Tasks —
(a) Set down the teaching statement word for word, everything from "My course on" down to "November 23, 2015.".
(b) Take the physics teaching statement below further, continuing on from where it stops.

[Opening Passage provided section]

Throughout my physics career, I have made it a priority to get involved with teaching at the undergraduate-, graduate-, and general public levels.
Teaching is an important part of the career I want to have that includes research, classroom instruction and mentorship in the laboratory.
I believe that in order to be an effective instructor it is important that I give students a class that contains four basic attributes which, when taken in toto, bolster each other.
I am lecturer in the Department of Physics and Astronomy at Northwestern University teaching introductory calculus-based physics. I have previously taught non-calculus-based introductory physics at Elmhurst College and Loyola University Chicago.
My lectures are characterized by a combination of short instruction broken up by multiple-choice, anonymized, fast-evaluation questions before braking up the class into group work. Group work is to be encouraged at every turn outside of exams because science is, at its core, a collaborative enterprise. This practice has served me well while teaching remotely during the COVID-19 outbreak.
The syllabus for my current class can be found here.
My course on detector physics is part of the Postdoc Lecture Series at TRIUMF organized by TRIUMF's Graduate Student and Postdoc Society (GAPS). The course ran from October 19 to November 23, 2015.
In addition to the teaching assistant positions I filled throughout my time in graduate school, I also gave several lectures for undergraduates during my time at Argonne National Laboratory.

[Closing Passage provided section]
[Opening Collected material section]

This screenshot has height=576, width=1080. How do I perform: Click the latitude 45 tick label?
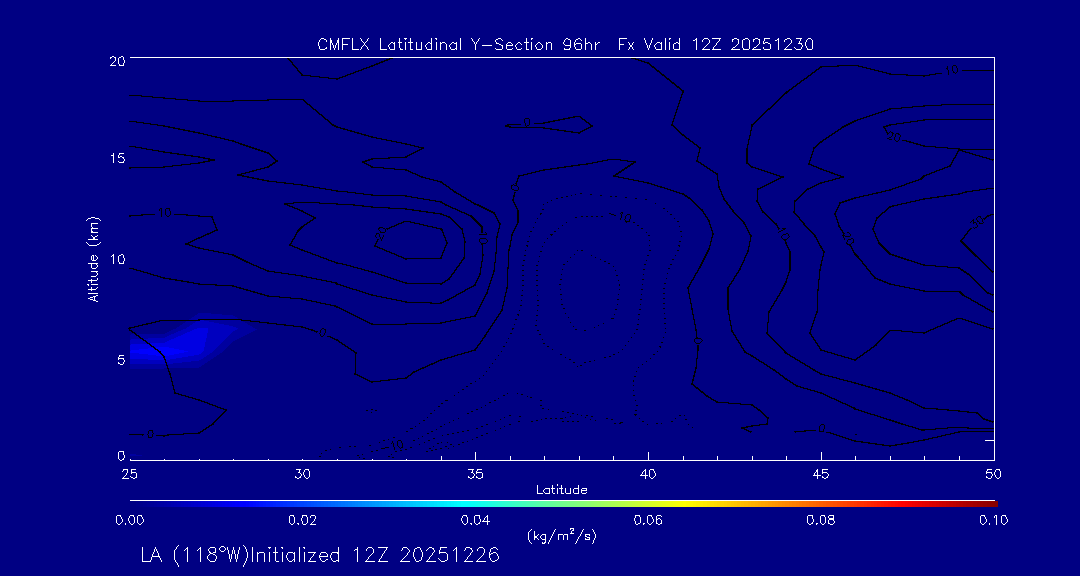click(821, 472)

[Closing Collected material section]

Replies —
(a)
My course on detector physics is part of the Postdoc Lecture Series at TRIUMF organized by TRIUMF's Graduate Student and Postdoc Society (GAPS). The course ran from October 19 to November 23, 2015.

(b)
Later, as a postdoctoral fellow, I took the opportunity to be a guest lecturer for several nuclear physics and nuclear chemistry courses at both The University of British Columbia and Simon Fraser University.
This is a lecture I recently gave at American University in Washington, DC.
As important as it is to help grow the next generation of physicists, improving the public's understanding of science through community outreach is equally important as it helps ensure a degree of scientific literacy in the country.
One of the most enjoyable public lectures I ever presented was a joint lecture I gave on the physics of baseball for the University of Chicago Alumni Association's annual excursion to a Chicago White Sox game in 2012. Along with my friend and University of Chicago physics alumnus, Benjamin Recchie, I gave a lecture on the physics of pitching while Ben gave the lecture on the physics of hitting.